REQUIRED WORK: Identify every line in the items below that contains the word "Viewport", matching case exactly, and copy each such line.

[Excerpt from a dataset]
------------------------------------------------------------------------

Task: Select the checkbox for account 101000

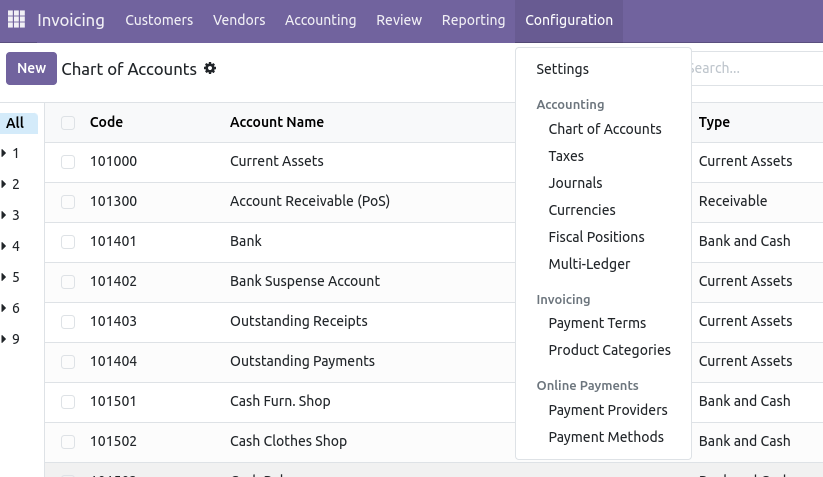Action: coord(68,161)
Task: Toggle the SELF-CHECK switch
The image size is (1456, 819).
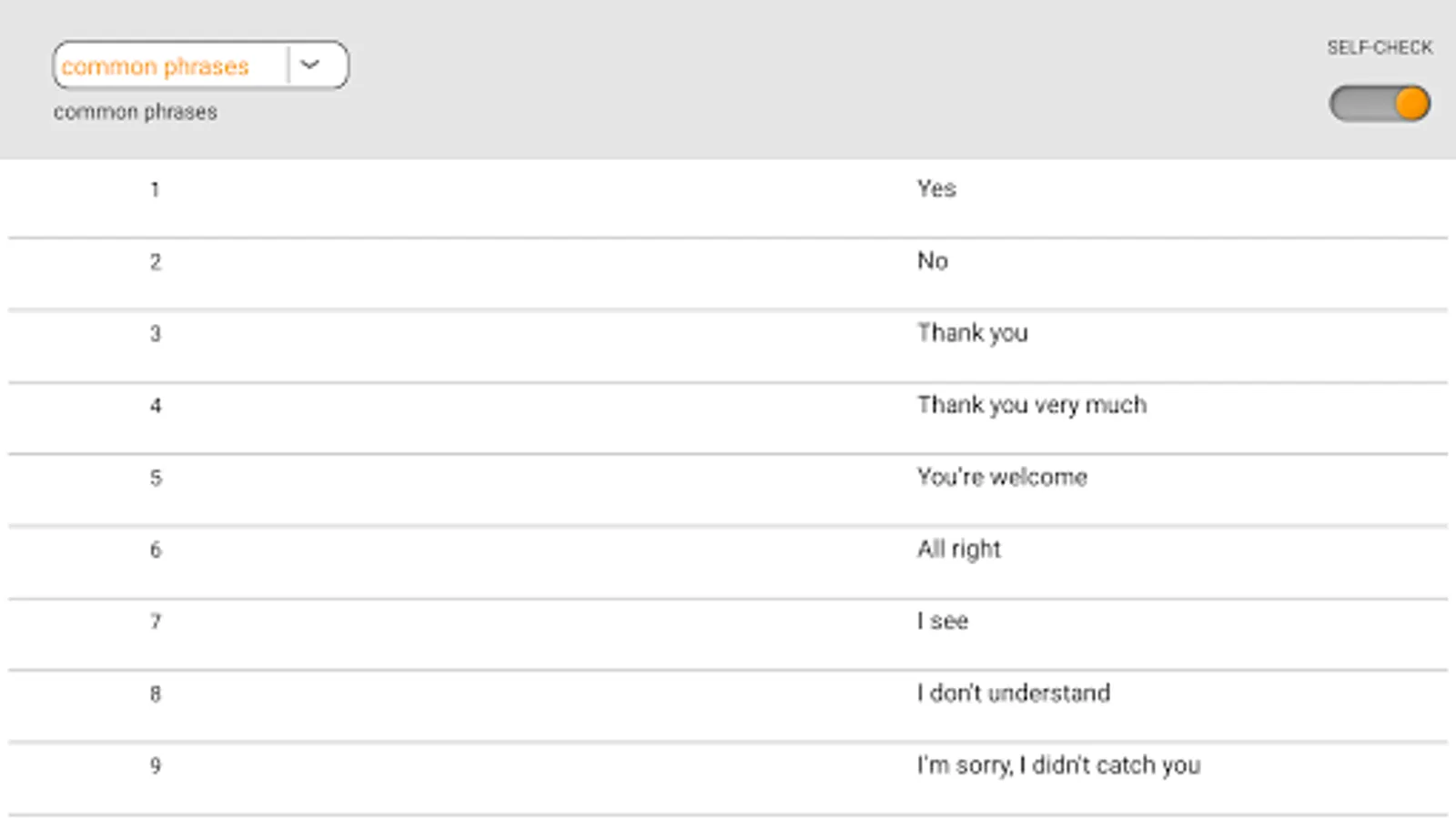Action: click(x=1380, y=104)
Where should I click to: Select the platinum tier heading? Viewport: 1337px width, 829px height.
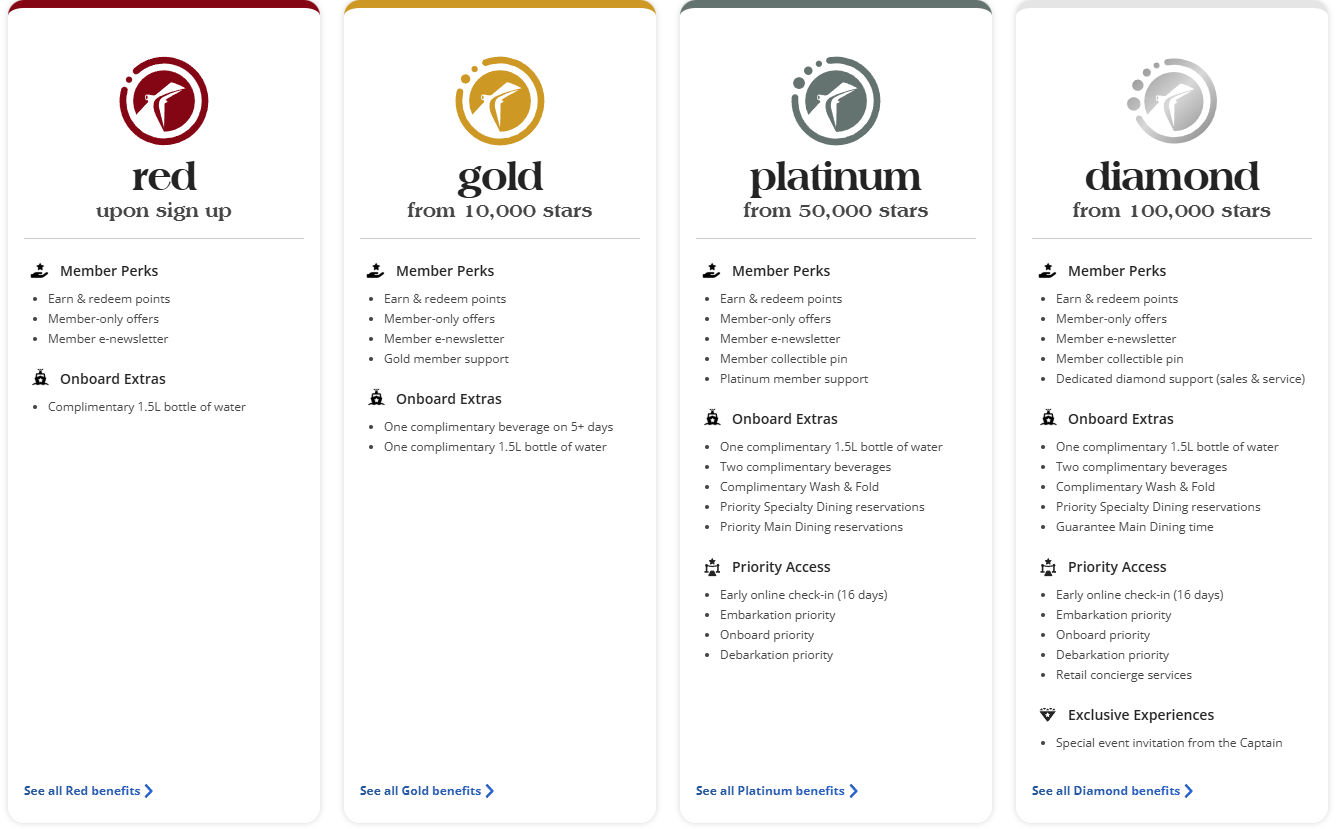[x=835, y=178]
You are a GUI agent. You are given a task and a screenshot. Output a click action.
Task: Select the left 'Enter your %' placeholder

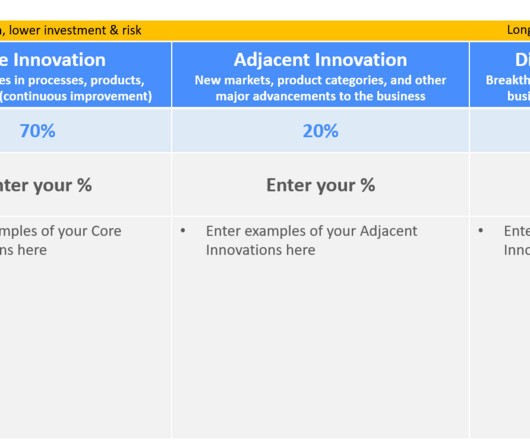pyautogui.click(x=45, y=185)
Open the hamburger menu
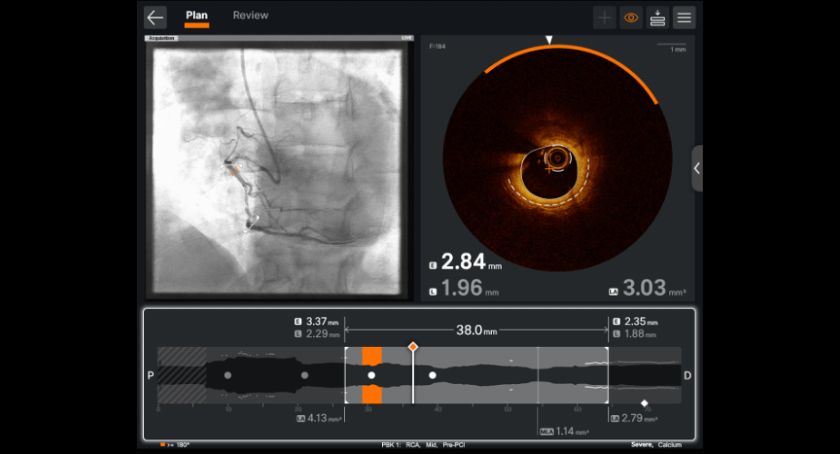840x454 pixels. [684, 17]
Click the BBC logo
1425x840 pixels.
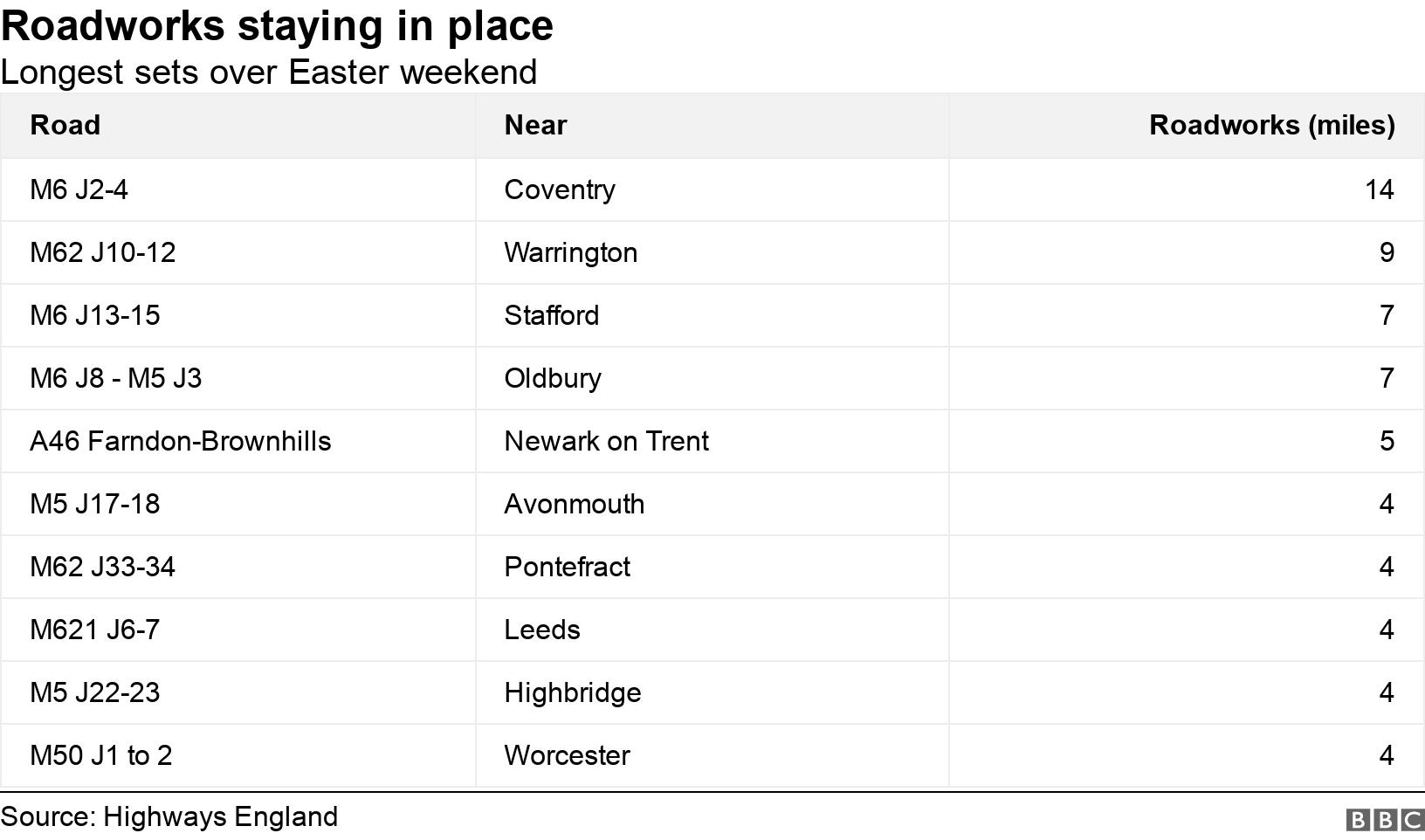(x=1386, y=819)
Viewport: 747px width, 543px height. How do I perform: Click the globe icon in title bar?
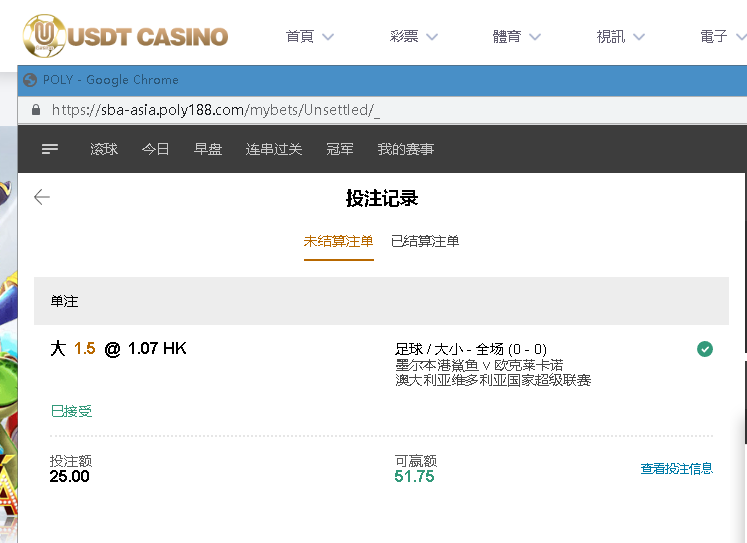(x=30, y=80)
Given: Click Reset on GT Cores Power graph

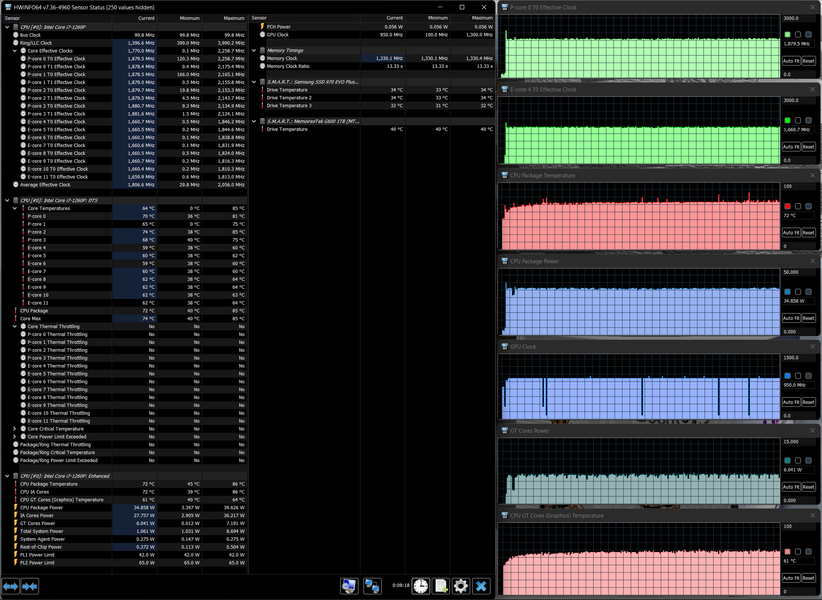Looking at the screenshot, I should (808, 487).
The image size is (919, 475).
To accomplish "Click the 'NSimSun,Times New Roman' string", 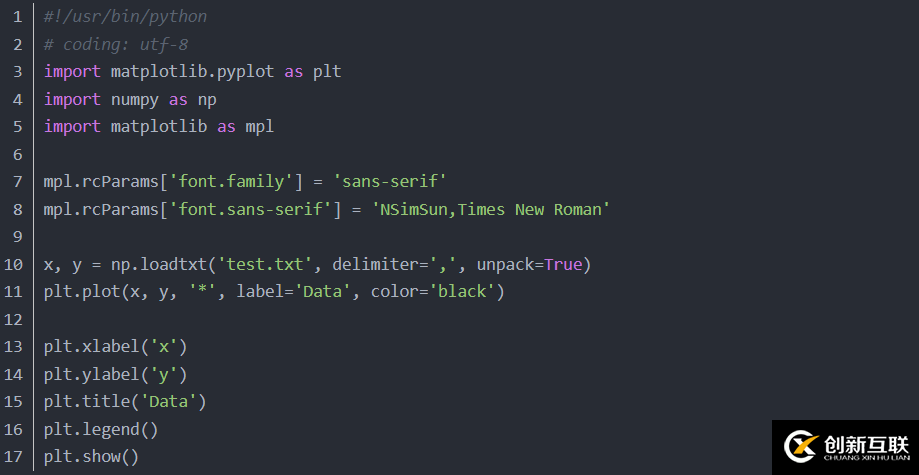I will pos(490,209).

------------------------------------------------------------------------

TASK RESULT:
Where should I click to: Select the platinum tier heading? Viewport: 1337px width, 829px height.
Viewport: 747px width, 543px height. How do I perform: Click the globe icon in title bar?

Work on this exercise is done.